Look through the records below and collect all lines that hold the string "will".
Segment Start: The input
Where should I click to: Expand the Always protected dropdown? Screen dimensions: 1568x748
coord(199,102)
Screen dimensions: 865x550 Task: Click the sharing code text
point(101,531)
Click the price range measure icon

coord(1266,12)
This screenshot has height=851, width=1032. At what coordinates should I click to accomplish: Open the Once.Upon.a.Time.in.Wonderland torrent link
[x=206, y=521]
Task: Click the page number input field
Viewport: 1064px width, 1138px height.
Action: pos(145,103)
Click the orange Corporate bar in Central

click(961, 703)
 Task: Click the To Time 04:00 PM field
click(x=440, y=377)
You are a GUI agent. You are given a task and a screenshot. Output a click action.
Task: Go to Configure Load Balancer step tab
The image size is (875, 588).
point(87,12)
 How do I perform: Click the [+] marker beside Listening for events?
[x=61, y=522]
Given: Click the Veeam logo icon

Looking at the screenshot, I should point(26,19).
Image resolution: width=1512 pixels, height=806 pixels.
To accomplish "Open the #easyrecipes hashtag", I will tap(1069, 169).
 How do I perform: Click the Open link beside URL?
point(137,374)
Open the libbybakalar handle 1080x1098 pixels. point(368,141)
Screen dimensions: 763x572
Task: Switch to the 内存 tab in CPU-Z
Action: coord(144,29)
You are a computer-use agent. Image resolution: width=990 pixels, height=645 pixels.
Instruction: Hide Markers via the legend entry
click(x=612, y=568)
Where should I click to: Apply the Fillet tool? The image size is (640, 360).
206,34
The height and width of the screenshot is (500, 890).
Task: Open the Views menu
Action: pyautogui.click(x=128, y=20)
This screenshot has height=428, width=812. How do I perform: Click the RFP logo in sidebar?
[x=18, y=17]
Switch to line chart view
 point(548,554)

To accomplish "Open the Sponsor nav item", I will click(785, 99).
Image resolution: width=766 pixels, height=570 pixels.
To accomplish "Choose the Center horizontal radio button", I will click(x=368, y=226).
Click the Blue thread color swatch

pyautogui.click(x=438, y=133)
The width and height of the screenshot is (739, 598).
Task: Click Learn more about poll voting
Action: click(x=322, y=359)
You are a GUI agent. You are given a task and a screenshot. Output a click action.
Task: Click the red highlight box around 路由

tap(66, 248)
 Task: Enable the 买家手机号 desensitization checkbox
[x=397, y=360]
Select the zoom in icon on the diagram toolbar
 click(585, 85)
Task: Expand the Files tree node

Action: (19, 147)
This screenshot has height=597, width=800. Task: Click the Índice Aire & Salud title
Segment End: The input
_Written response_
To accomplish "Open the #easyrecipes hashtag", I will tap(1069, 169).
To accomplish "Open the Sponsor nav item", I will click(785, 99).
To accomplish "Choose the Center horizontal radio button", I will click(x=368, y=226).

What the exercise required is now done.